-- start of RECORDS SHOWN --

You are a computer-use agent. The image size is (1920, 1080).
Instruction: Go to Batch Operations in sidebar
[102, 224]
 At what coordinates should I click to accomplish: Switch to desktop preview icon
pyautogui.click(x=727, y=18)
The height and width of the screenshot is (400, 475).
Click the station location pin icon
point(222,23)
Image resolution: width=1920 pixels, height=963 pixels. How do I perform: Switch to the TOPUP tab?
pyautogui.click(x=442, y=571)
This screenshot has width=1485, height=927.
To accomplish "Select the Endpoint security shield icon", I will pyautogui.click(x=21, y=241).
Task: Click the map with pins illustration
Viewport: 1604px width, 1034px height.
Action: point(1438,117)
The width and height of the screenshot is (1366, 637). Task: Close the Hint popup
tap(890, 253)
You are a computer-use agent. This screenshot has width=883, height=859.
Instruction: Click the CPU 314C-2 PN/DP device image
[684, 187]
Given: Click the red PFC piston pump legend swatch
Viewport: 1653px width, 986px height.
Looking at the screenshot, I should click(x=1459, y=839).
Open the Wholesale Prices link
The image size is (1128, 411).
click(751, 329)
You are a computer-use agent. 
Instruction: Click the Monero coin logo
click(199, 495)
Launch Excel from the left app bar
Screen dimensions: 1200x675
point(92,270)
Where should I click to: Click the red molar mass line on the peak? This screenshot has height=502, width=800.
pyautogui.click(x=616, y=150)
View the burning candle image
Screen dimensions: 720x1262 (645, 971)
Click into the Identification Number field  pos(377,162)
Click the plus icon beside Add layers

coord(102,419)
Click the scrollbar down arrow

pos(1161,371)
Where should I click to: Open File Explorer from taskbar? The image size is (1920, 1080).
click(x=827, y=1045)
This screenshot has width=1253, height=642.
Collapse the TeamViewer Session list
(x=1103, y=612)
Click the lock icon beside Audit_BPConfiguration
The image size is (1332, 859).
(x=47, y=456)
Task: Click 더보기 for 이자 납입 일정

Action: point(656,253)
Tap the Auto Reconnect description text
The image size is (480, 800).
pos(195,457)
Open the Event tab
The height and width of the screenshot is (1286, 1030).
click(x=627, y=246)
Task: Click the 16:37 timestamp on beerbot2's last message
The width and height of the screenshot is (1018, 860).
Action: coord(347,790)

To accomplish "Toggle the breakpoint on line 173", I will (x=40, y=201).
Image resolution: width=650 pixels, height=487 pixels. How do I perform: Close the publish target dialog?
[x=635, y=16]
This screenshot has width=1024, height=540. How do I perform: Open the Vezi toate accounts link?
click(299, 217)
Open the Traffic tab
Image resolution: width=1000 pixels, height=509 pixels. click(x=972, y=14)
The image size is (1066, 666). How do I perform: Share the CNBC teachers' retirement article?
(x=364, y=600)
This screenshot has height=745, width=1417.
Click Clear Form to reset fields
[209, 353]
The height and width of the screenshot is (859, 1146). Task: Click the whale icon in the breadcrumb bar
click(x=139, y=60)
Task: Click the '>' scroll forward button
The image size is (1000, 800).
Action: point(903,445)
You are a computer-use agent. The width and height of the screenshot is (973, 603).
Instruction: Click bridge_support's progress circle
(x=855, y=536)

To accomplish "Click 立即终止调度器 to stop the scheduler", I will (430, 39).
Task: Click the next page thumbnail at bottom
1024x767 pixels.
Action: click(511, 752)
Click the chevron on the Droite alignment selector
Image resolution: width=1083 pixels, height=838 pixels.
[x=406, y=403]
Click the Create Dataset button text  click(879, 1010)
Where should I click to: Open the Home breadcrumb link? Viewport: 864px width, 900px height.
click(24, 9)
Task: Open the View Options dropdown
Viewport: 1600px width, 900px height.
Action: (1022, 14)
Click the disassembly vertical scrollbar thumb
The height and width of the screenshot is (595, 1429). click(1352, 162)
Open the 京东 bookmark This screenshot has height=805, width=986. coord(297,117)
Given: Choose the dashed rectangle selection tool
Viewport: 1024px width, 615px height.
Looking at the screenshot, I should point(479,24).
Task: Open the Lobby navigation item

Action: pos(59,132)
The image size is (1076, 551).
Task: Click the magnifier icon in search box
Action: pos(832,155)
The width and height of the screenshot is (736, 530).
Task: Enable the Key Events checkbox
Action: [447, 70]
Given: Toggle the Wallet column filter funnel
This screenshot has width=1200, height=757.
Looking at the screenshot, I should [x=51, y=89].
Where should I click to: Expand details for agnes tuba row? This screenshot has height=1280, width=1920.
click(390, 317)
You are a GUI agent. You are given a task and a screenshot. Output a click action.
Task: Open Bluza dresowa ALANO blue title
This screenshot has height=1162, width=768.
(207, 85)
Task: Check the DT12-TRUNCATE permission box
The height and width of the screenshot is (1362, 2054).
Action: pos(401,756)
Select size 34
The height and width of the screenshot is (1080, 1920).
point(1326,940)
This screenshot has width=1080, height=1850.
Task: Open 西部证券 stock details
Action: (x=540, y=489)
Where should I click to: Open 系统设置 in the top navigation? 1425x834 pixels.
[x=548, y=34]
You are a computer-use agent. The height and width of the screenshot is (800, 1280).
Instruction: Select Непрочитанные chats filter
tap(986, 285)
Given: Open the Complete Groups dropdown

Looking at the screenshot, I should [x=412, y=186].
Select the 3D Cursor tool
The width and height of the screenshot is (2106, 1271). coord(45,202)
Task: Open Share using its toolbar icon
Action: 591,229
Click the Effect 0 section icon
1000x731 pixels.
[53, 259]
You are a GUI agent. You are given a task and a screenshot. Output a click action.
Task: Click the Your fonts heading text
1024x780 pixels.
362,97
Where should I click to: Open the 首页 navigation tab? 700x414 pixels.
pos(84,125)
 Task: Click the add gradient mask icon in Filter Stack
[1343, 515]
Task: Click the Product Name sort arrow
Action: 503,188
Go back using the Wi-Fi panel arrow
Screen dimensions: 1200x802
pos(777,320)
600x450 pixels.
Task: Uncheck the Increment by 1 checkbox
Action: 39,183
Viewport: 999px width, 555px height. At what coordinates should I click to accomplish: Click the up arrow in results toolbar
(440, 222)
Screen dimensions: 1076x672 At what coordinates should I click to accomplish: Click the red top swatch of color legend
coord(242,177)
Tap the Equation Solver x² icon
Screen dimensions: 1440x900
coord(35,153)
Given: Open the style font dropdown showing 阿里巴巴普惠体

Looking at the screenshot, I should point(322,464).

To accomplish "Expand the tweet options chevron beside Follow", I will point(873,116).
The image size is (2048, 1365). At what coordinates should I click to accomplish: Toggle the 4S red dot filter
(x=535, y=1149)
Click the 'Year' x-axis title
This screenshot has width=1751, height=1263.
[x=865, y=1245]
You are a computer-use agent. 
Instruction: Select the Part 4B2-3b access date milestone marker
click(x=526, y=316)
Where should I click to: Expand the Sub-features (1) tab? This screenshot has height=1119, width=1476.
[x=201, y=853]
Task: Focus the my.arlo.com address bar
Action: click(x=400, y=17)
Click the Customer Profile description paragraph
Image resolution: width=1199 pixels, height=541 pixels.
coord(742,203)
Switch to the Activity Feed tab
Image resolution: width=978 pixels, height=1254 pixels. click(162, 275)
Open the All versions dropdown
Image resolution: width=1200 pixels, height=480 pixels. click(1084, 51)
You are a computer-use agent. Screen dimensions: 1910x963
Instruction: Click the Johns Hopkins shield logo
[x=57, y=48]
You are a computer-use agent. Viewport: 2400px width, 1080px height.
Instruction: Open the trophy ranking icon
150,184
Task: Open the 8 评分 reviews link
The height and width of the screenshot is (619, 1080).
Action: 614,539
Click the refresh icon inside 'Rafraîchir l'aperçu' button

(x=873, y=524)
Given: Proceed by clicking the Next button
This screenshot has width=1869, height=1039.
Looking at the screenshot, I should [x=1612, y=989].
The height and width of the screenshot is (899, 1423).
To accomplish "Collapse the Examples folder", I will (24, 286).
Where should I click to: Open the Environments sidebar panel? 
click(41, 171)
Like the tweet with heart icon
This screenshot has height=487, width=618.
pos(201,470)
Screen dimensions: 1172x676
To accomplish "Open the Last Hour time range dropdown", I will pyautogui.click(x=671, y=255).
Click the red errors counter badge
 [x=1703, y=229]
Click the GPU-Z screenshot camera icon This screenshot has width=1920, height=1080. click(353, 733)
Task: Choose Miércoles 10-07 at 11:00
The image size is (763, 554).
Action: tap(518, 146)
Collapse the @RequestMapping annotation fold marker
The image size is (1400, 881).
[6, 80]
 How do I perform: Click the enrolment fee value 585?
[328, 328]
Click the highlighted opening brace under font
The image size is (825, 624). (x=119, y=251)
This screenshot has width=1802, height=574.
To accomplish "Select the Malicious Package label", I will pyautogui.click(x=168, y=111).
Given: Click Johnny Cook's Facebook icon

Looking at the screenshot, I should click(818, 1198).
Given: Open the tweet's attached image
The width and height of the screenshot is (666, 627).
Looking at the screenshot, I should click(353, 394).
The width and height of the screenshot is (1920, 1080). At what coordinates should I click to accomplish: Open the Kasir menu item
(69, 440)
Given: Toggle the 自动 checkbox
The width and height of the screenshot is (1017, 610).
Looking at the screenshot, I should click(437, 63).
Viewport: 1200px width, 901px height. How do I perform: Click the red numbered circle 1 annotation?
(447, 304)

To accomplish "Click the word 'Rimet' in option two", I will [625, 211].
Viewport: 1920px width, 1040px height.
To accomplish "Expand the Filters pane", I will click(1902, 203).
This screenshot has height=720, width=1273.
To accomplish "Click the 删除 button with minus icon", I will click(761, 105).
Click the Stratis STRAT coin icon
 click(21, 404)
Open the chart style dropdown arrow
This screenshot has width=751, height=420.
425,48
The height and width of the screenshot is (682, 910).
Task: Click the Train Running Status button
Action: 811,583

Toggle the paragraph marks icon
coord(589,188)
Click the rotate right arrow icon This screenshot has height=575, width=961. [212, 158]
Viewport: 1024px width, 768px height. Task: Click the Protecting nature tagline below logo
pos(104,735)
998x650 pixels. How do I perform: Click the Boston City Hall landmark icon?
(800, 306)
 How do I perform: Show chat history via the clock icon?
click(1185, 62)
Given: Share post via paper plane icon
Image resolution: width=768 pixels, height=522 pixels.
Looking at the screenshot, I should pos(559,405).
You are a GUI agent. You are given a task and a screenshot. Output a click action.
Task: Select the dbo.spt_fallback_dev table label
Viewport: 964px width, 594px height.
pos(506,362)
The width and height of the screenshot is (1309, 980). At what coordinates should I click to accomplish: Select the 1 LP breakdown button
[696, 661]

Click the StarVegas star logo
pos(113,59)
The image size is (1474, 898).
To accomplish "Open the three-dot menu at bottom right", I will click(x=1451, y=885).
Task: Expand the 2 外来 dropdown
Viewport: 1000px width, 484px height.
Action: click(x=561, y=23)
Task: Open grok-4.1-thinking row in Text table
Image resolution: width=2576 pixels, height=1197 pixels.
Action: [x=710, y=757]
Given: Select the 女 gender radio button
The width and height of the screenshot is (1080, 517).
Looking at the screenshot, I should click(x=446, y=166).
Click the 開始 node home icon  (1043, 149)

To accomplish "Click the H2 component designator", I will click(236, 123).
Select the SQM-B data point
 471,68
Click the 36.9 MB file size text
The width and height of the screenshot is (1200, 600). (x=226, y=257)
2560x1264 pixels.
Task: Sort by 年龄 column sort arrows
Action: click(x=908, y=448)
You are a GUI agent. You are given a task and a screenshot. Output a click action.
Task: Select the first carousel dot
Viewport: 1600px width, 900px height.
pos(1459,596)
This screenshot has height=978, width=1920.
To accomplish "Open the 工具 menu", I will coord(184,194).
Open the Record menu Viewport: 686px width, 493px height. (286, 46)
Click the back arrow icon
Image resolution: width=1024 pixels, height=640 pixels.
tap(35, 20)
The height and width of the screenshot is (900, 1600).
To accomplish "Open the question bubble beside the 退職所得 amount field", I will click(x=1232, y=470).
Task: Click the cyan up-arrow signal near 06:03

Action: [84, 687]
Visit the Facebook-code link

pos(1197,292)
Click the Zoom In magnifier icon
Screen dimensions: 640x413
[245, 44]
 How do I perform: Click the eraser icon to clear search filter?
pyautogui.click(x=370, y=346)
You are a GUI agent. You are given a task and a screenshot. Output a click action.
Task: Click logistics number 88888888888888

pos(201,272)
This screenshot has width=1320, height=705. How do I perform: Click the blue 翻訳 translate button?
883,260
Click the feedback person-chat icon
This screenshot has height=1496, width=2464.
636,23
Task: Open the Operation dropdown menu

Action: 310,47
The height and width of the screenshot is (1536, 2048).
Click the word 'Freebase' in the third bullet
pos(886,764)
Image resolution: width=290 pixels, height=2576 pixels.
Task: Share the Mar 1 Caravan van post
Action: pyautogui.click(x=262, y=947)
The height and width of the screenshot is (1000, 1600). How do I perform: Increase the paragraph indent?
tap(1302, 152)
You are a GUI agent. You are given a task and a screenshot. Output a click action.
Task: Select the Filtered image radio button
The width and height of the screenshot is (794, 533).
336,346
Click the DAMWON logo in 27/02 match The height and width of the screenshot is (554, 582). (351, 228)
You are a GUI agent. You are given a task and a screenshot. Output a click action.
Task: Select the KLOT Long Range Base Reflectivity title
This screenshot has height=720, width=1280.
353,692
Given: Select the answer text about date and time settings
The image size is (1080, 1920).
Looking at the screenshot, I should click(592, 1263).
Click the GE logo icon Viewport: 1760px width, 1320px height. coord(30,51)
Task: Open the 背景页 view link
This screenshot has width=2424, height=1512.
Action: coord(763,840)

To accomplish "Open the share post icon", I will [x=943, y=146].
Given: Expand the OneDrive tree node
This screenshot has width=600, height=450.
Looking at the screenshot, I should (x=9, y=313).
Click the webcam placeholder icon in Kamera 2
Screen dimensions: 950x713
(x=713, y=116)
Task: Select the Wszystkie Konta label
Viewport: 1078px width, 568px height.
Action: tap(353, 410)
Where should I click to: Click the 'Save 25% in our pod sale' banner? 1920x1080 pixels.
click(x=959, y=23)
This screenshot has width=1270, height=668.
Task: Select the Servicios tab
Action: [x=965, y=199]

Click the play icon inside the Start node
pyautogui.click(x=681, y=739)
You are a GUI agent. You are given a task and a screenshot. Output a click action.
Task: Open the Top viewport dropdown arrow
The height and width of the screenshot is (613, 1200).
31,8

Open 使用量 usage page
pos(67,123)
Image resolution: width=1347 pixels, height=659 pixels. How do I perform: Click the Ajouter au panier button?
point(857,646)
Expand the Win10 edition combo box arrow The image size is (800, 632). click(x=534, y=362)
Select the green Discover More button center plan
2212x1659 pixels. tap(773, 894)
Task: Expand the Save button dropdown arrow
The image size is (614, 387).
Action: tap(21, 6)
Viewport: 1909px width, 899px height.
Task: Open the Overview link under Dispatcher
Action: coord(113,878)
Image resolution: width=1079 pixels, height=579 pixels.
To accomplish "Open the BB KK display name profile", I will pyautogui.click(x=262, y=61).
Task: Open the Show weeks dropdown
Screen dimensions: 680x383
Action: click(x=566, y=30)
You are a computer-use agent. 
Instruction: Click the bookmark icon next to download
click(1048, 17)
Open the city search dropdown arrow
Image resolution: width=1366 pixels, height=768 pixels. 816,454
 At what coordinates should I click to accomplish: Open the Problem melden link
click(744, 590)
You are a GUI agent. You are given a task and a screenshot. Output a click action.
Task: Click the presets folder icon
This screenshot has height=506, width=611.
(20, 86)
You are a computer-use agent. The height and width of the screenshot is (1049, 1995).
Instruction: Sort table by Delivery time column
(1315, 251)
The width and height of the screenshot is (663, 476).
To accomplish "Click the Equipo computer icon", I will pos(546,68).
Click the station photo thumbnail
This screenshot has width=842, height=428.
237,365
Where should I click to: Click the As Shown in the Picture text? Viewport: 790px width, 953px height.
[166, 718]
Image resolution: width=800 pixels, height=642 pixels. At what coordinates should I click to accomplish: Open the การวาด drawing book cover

-- end of RECORDS SHOWN --

#### [EXERCISE DESCRIPTION]
Rewrite the stretch from the line containing "Given: Select the answer" through the line containing "Action: coord(763,840)", replacing "logo" with "brand" and leaving everything else unchanged.

#### [WORKED ANSWER]
Given: Select the answer text about date and time settings
The image size is (1080, 1920).
Looking at the screenshot, I should click(592, 1263).
Click the GE brand icon Viewport: 1760px width, 1320px height. coord(30,51)
Task: Open the 背景页 view link
This screenshot has width=2424, height=1512.
Action: coord(763,840)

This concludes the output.